Friday, 19 August 2016

Food safety needs a credible inspection regime

Food safety matters. We need to cut through the jargon in corporate strategies and stand up for properly resourced and independent inspection of the food we eat.


Food Standards Scotland (FSS) has published its corporate strategy for the period up to April 2019. The document claims that "to put the consumer at the heart of what we do, we need to understand what matters to consumers in relation to food. Consumers have told us that trust is essential for FSS, so we need to earn and keep that trust."



They helpfully, if alarmingly, remind us that food safety is a significant health issue in Scotland. They estimate that there are approximately 43,000 cases of foodborne infectious intestinal disease (IID) annually, leading to 5,800 GP visits and 500 hospital admissions. Just one example is Campylobacter, with between 55‐75% of all reported cases of Campylobacter infection in Scotland associated with a chicken source. A significant proportion of fresh chicken on retail sale in the UK is contaminated with the pathogen.
******************************
■ YOUR TASK ■
Retype the food safety passage above in full, word for word.
******************************
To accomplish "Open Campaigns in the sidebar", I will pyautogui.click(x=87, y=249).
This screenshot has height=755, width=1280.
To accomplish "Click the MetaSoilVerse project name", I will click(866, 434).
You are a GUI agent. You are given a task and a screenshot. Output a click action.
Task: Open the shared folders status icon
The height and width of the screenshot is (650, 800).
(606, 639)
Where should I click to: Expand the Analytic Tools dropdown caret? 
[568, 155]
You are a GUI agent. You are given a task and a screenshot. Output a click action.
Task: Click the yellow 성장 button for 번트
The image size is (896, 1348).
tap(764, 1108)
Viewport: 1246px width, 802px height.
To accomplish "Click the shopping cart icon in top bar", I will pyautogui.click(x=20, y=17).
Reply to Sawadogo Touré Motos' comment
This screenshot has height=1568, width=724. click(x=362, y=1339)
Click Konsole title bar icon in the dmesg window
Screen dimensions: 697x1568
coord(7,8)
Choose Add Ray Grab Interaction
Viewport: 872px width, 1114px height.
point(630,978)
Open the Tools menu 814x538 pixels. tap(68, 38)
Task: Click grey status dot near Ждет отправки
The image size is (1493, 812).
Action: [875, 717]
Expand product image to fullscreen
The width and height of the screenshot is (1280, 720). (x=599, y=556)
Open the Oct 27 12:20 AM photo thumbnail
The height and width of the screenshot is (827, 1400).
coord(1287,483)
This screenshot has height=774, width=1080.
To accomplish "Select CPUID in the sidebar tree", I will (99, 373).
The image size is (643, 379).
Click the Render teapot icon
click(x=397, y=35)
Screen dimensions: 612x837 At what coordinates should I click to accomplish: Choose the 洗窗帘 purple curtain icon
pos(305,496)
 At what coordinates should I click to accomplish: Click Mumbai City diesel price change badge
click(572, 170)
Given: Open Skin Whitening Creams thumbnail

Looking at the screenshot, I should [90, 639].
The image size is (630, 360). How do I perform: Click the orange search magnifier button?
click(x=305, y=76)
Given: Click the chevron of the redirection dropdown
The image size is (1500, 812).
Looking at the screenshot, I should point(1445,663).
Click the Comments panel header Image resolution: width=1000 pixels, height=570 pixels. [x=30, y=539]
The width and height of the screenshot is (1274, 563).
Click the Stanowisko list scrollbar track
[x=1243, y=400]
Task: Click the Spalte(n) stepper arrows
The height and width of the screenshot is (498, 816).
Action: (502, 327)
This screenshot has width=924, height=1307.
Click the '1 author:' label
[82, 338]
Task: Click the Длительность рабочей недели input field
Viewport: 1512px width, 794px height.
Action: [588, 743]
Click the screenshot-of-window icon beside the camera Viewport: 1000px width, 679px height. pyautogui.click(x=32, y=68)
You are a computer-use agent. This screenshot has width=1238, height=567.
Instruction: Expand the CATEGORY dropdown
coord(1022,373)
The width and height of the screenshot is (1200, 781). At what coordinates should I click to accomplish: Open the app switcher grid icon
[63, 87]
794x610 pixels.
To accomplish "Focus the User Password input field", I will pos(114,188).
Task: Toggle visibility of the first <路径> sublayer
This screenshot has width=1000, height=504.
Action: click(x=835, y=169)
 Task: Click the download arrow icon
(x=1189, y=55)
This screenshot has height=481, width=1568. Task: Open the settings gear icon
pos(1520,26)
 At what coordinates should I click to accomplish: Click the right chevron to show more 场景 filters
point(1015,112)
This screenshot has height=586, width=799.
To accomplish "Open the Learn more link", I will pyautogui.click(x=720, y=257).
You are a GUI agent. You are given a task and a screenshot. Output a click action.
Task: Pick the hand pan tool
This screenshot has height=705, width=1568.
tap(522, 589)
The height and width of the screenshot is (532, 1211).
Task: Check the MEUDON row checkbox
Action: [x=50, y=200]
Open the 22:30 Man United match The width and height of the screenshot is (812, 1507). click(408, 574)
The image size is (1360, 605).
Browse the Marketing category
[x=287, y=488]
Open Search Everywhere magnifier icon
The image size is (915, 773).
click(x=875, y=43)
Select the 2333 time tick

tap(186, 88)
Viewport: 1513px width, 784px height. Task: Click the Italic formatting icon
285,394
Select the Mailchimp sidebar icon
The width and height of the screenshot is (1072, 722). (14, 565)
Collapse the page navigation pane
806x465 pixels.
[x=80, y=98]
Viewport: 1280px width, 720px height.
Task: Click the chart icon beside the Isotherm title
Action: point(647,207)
******************************
■ WRITTEN ANSWER ■
Friday, 19 August 2016

Food safety needs a credible inspection regime

Food safety matters. We need to cut through the jargon in corporate strategies and stand up for properly resourced and independent inspection of the food we eat.


Food Standards Scotland (FSS) has published its corporate strategy for the period up to April 2019. The document claims that "to put the consumer at the heart of what we do, we need to understand what matters to consumers in relation to food. Consumers have told us that trust is essential for FSS, so we need to earn and keep that trust."



They helpfully, if alarmingly, remind us that food safety is a significant health issue in Scotland. They estimate that there are approximately 43,000 cases of foodborne infectious intestinal disease (IID) annually, leading to 5,800 GP visits and 500 hospital admissions. Just one example is Campylobacter, with between 55‐75% of all reported cases of Campylobacter infection in Scotland associated with a chicken source. A significant proportion of fresh chicken on retail sale in the UK is contaminated with the pathogen.